Reputation: 19
I am doing a keyphrase classification task and for this i am working with the head noun extraction from keyphrases in python. The little help available on internet is not of good use. i am struggling with this.
Upvotes: 1
Views: 2830
Reputation: 39860
This task is known as Part-of-Speech tagging and falls within the field of Natural Language Processing (NLP). In order to extract nouns from a text you can either use nltk
import nltk
text= 'Your text goes here'
# Check if noun (=NN)
isNoun = lambda pos: pos[:2] == 'NN'
# tokenise text and keep only nouns
tokenized = nltk.word_tokenize(lines)
nouns = [word for (word, pos) in nltk.pos_tag(tokenized) if isNoun (pos)]
print(nouns)
or TextBlob
from textblob import TextBlob
text= 'Your text goes here'
blob = TextBlob(text)
print(blob.noun_phrases)
If you want to learn more about PoS tagging, you may find this post from official's nltk
page very useful.
Upvotes: 0
Reputation: 558
You can use Stanford Parser package in NLTK and get dependency relations; then use the relations work for you, such as nn or compound (noun compound modifier). You can take a look at De Marneffe's typed dependencies manual here.
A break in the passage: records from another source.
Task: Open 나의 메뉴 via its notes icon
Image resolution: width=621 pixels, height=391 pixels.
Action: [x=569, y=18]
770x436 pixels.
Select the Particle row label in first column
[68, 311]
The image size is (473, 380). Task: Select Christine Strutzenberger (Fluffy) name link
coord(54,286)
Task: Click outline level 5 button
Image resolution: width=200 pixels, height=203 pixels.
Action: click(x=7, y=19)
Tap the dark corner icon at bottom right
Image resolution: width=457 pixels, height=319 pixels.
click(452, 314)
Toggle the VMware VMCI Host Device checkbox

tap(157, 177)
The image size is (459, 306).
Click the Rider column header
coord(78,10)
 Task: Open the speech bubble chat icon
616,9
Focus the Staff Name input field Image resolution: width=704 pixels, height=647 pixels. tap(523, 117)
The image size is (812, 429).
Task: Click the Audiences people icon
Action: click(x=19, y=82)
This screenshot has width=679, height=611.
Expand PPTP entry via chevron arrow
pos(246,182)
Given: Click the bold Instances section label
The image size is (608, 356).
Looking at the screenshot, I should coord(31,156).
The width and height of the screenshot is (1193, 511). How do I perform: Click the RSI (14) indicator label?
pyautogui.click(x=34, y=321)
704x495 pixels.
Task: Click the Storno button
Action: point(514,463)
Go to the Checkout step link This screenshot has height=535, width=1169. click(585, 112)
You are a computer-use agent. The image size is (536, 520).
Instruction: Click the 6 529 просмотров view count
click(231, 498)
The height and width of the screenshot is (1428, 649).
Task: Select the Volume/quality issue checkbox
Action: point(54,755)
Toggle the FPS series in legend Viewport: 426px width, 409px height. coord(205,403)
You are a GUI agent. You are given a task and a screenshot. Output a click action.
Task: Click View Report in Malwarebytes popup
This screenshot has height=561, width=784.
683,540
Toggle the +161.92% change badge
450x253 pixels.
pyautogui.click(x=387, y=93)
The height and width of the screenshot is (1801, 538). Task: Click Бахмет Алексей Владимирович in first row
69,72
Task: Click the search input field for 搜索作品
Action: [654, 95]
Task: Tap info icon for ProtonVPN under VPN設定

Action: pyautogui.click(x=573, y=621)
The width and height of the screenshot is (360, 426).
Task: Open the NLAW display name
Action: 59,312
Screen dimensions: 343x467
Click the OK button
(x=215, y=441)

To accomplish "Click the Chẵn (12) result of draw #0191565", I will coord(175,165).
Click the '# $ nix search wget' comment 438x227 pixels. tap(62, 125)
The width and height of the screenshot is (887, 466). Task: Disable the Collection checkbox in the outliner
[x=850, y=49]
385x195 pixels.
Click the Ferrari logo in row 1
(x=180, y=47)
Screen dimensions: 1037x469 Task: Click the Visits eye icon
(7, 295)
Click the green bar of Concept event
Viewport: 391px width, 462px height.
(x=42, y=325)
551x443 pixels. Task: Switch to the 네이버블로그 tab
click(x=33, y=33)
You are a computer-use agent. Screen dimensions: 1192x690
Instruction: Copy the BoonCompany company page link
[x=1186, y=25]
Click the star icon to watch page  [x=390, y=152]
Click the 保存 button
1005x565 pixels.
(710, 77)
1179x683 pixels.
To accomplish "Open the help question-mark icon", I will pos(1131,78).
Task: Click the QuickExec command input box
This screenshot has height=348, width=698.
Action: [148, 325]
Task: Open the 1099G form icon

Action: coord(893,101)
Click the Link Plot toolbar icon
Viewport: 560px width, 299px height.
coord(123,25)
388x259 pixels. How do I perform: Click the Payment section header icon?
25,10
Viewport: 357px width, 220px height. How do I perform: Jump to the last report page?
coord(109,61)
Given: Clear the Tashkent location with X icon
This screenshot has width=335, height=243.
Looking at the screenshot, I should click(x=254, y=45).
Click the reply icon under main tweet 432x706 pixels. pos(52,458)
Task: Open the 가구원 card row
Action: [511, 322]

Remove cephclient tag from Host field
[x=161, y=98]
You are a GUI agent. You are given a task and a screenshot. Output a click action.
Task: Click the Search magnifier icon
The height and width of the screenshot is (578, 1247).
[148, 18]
In the manual, the noun phrase of "oil price futures" contains compounds having two modifiers and a head.
You can check any sentence's parse trees and dependencies from Stanford Parser demo interface here.
Hope this helps,
Cheers
Upvotes: 1
Reputation: 4607
You can use Parts of speech tagging to sentence by using NLTK toolkit package and extract the tags associated with either "Nouns" , "Verbs" also
text = '''I am doing a keyphrase classification task and for this i am working with the head noun extraction from keyphrases in python. The little help available on internet is not of good use. i am struggling with this.'''
pos_tagged_sent = nltk.pos_tag(nltk.tokenize.word_tokenize(text))
nouns = [tag[0] for tag in pos_tagged_sent if tag[1]=='NN']
Out:
[('I', 'PRP'),
('am', 'VBP'),
('doing', 'VBG'),
('a', 'DT'),
('keyphrase', 'NN'),
('classification', 'NN'),
Upvotes: 0